Data isn’t just guiding decisions about where New York-area healthcare systems are investing in new facilities—it’s reshaping the nature of those facilities. This was one of the takeaways from the 4th Annual New York Hospital, Outpatient Facilities & Medical Office Buildings Summit. The event, co-hosted by the Health Care Institute and organized by, took place in October.

Daniel Barchi, senior vice president and chief information officer at New York-Presbyterian, noted that data is at the heart of the hospital’s future, but that it’s aiming to limit the in-house computing. While the hospital has two primary data centers in New Jersey, Barchi explained that increasingly more data is going to the cloud. “I really don’t want to be in the data center business,” he during his presentation on how EHR, Big Data, IoT and new medical technologies are reshaping healthcare facilities.

Much of that data is being used to support a push is into telemedicine. “We’re more and more keeping people out of the hospital. We would prefer that people not even come,” Barchi said. New York-Presbyterian had 10,000 telemedicine visits this year, and has set its goal for next year at 100,000 visits. Ultimately, it aims to have 15 percent of all hospital visits conducted via telemedicine.

Data is also driving new successes within the facility, such as helping reduce false positives and predicting major episodes for patients with diabetes and heart conditions. By monitoring patients and uploading data, providers can better predict problems before they happen.

But a session entitled “Your Health is in the Walls” pointed to a unique way in which technology is helping healthcare facilities interact in a new way with patients. Speakers from Steelcase Health and Microsoft described by way of an example a recent change at Palmetto Health. The system has 1,835 beds in eight hospitals, and more than 1,000 physicians handling over a million patient visits a year. To improve employee productivity, the system found a solution to reduce the time required to login at workstations and gain access to full EMR apps. Palmetto equipped physicians with Surface 3-in-1 devices so employees could have easy access to a tablet, laptop, and desktop experience with productivity-boosting implements including pen, voice, touch, keyboard, and mouse.
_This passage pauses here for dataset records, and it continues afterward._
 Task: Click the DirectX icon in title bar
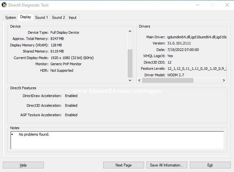(x=4, y=5)
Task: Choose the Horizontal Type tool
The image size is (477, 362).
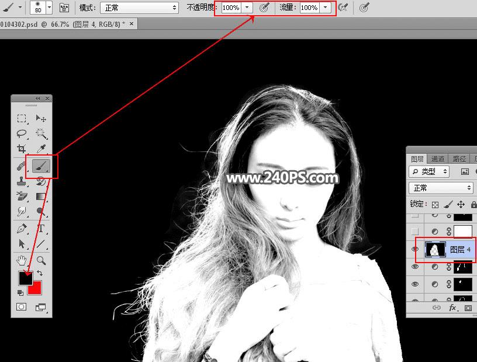Action: click(x=41, y=228)
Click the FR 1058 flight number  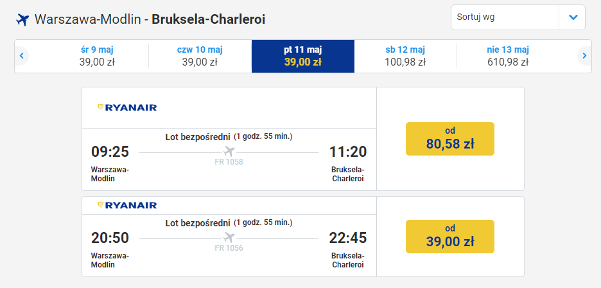pyautogui.click(x=229, y=162)
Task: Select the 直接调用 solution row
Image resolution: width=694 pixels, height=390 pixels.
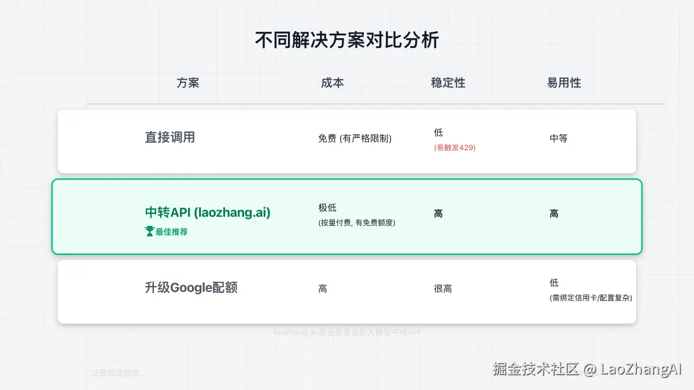Action: point(347,141)
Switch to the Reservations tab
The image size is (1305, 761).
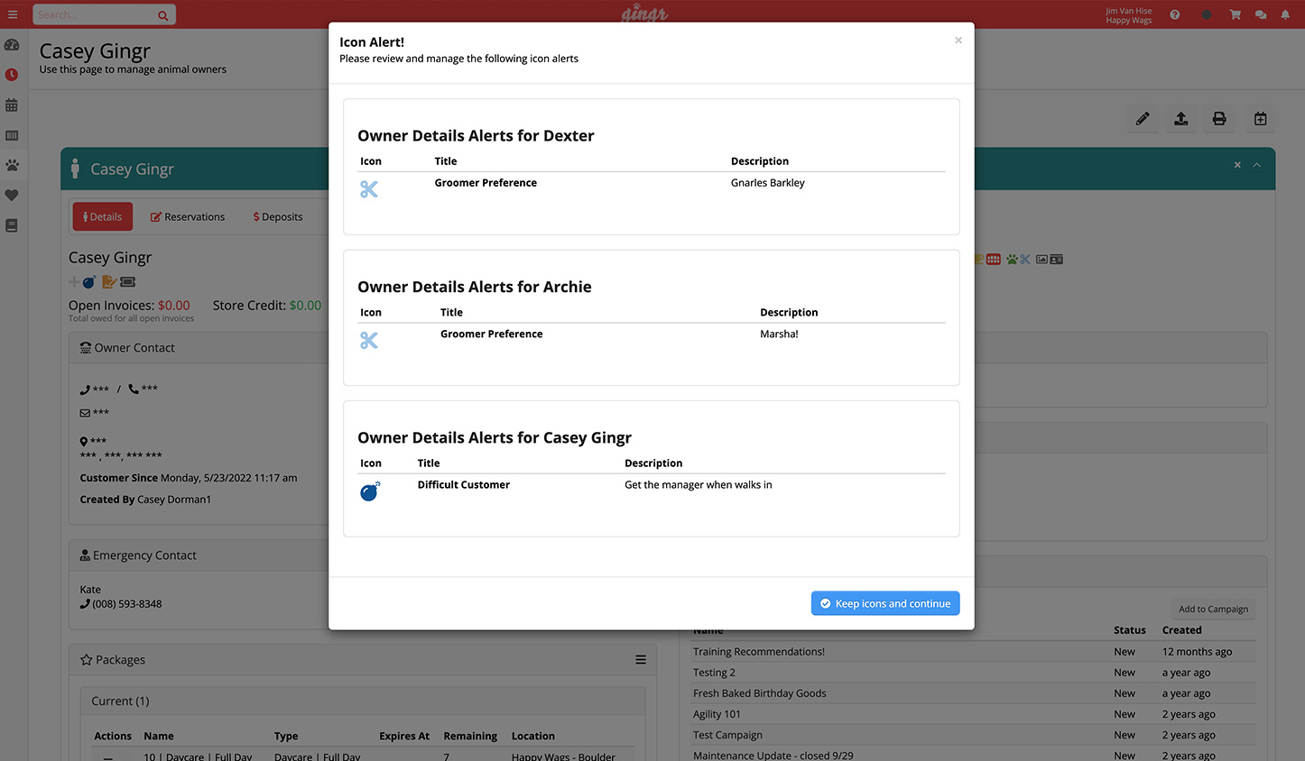click(188, 217)
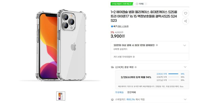Select the product thumbnail below main image
The height and width of the screenshot is (103, 213).
[x=61, y=96]
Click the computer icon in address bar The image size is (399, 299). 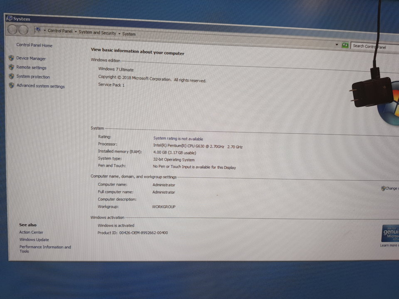pos(38,30)
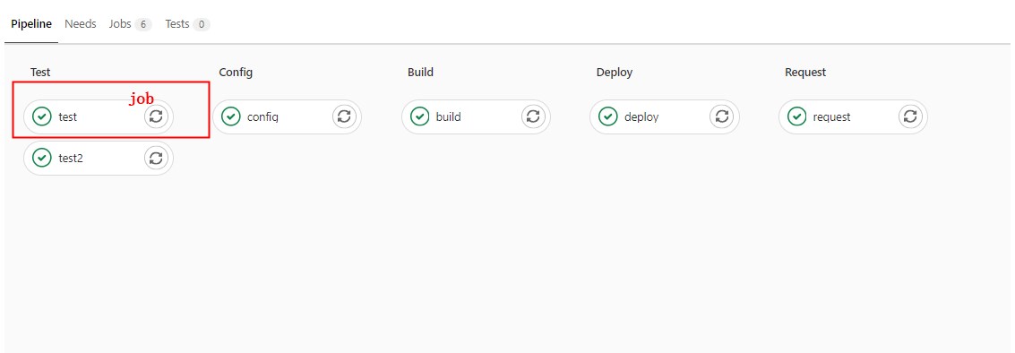Open the Jobs tab
The width and height of the screenshot is (1015, 353).
pyautogui.click(x=130, y=24)
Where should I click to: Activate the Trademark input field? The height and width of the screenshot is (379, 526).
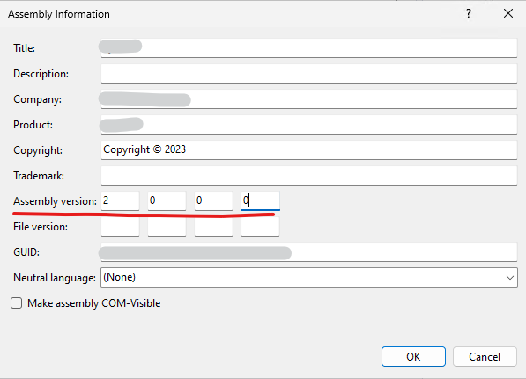(x=309, y=176)
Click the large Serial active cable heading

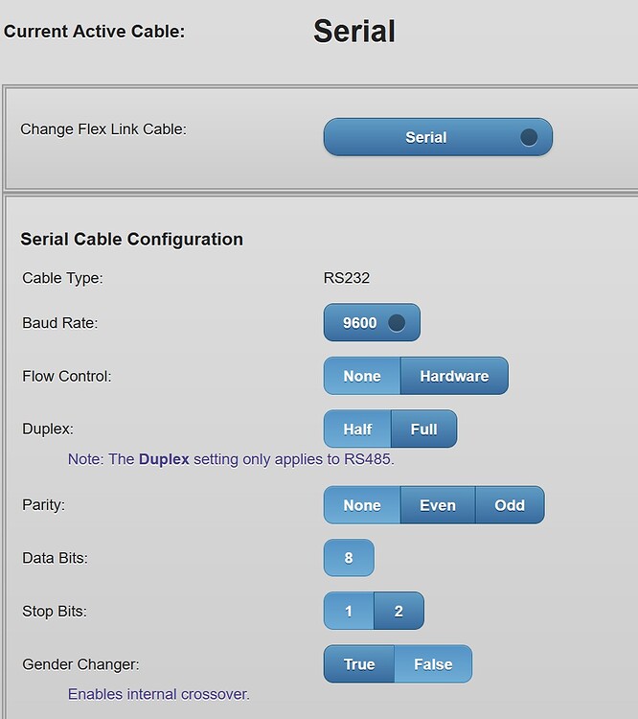pos(353,31)
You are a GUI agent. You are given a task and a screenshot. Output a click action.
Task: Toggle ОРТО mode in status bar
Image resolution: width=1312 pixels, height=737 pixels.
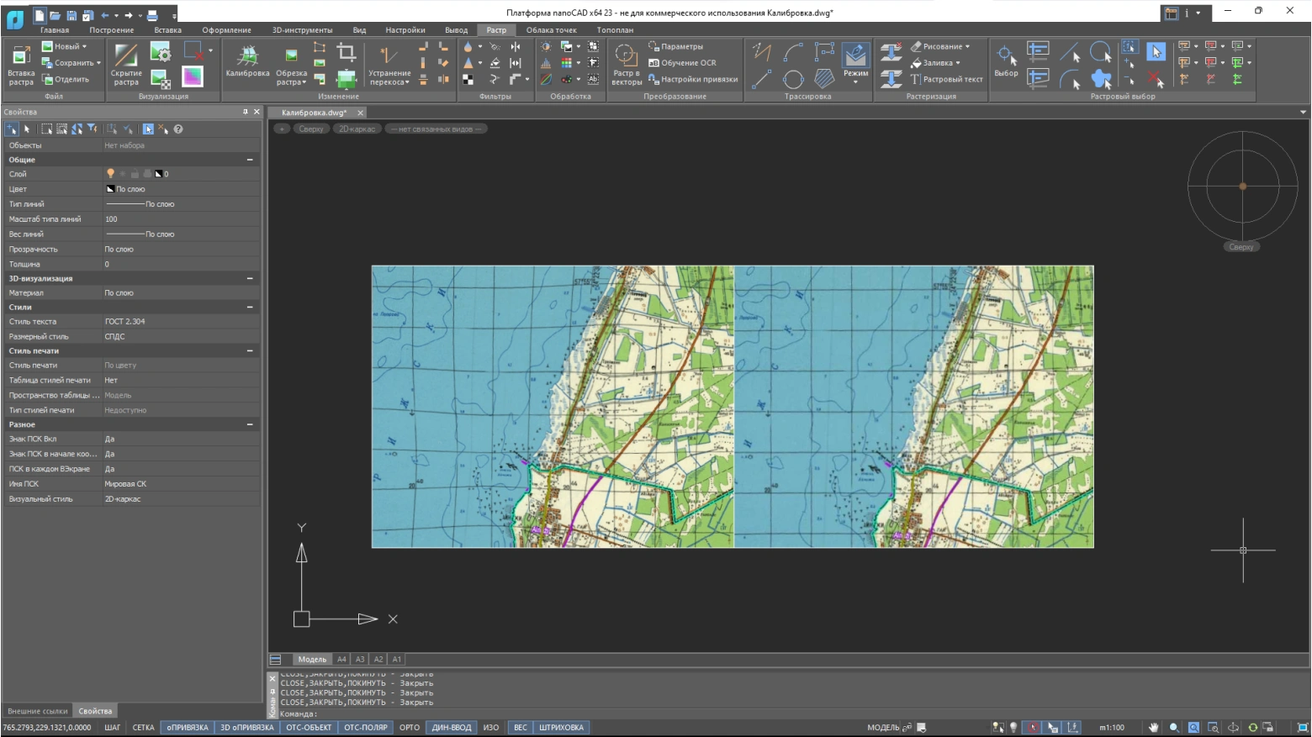point(410,728)
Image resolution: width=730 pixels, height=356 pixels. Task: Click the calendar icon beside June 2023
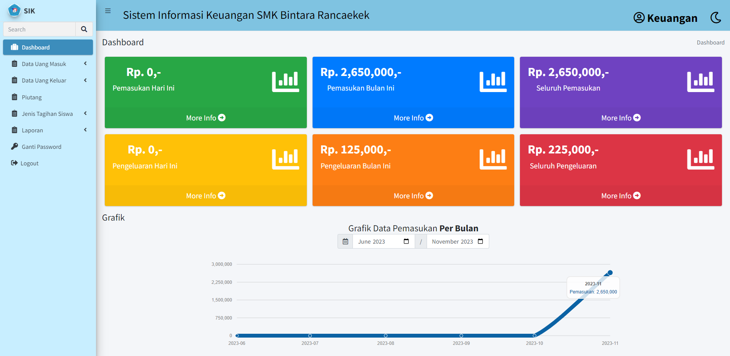click(x=345, y=242)
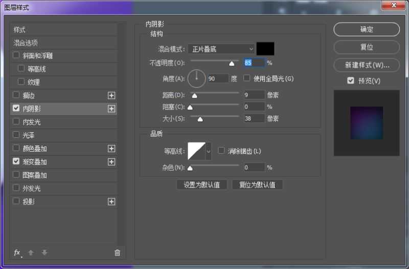Click the plus icon next to 描边

(x=111, y=95)
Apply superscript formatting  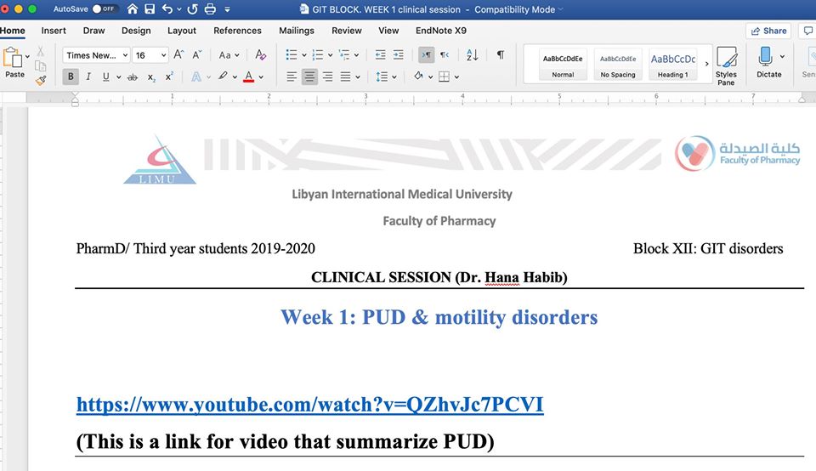(x=169, y=77)
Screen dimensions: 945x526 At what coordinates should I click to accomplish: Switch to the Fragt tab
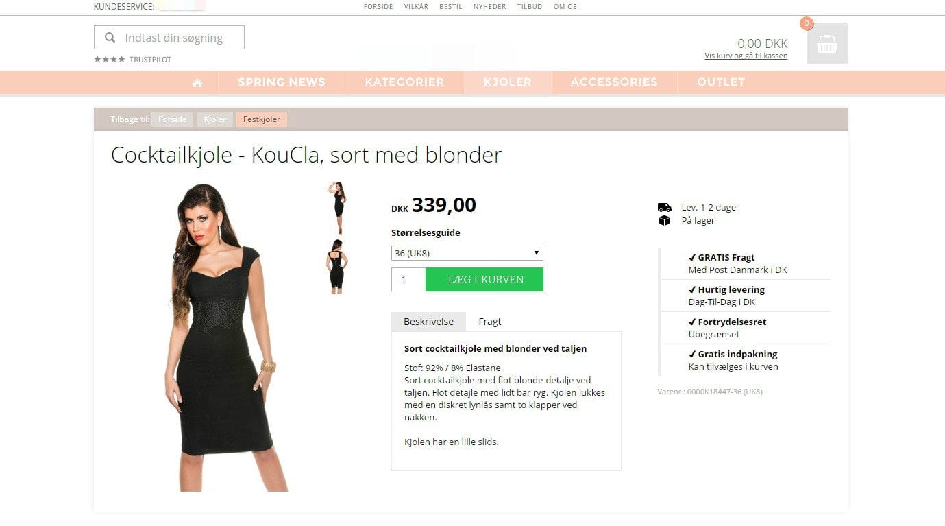click(490, 322)
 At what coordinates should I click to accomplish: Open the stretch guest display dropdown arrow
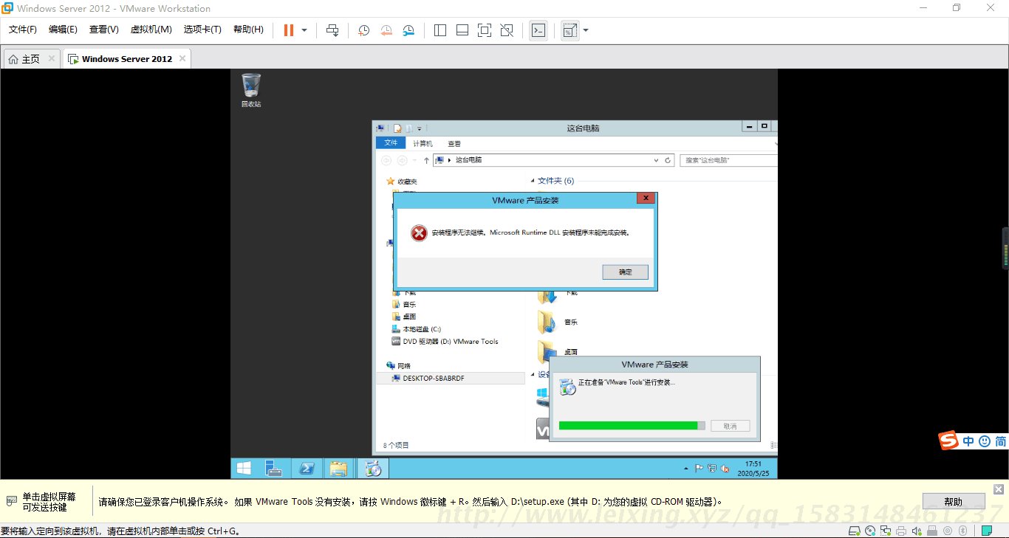586,30
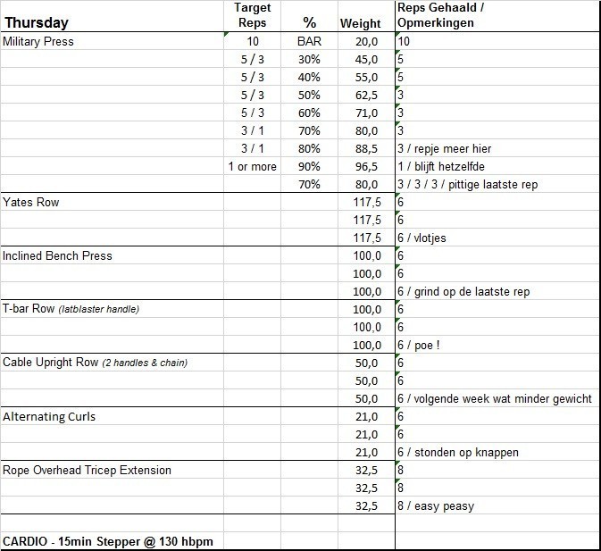The width and height of the screenshot is (601, 551).
Task: Click the Rope Overhead Tricep Extension cell
Action: (x=88, y=471)
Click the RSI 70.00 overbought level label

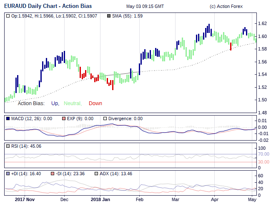coord(263,154)
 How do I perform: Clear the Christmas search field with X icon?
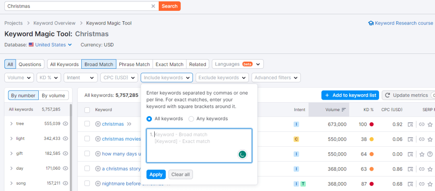coord(153,6)
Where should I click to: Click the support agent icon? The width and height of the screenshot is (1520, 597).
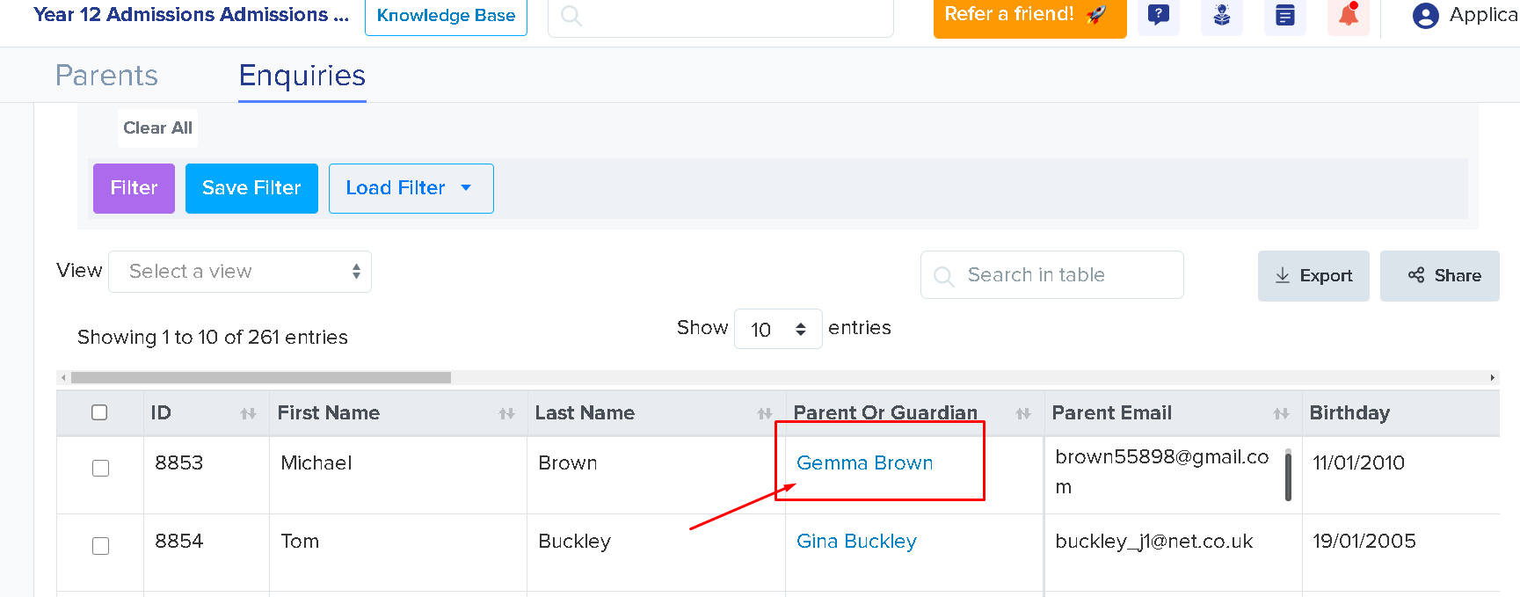point(1222,15)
So what does the data say about NY healthcare real estate at large? The experts see off-campus development accelerating, with continued strong transaction volume and a strong construction pipeline. Vicki Match Suna, Vice Dean & SVP, Real Estate Development & Facilities, NYU Langone Medical Center, says they are creating certain facilities with specialties, such as women’s, men’s and cancer centers, but then creating ambulatory centers that are multidisciplinary.

Suna also noted she is always looking for space. The top things she is looking for with space include:

  • Space they can own. If they can’t own, they prefer long-term leasing.
  • Ability to finance their own construction.
  • Proper due diligence on infrastructure.
  • Facilities that work with their brand.

On the other hand, Thomas Ahn, vice president, Real Estate Division, Mount Sinai Health, says they only want to own and invest in land if it’s on their campus. They do not want to invest their capital in ambulatory facilities, but Ahn added that he works hard to find the right landlord. “A long-term lease is kind of like a marriage. We will walk away from a building if the landlord is not good,” Ahn said.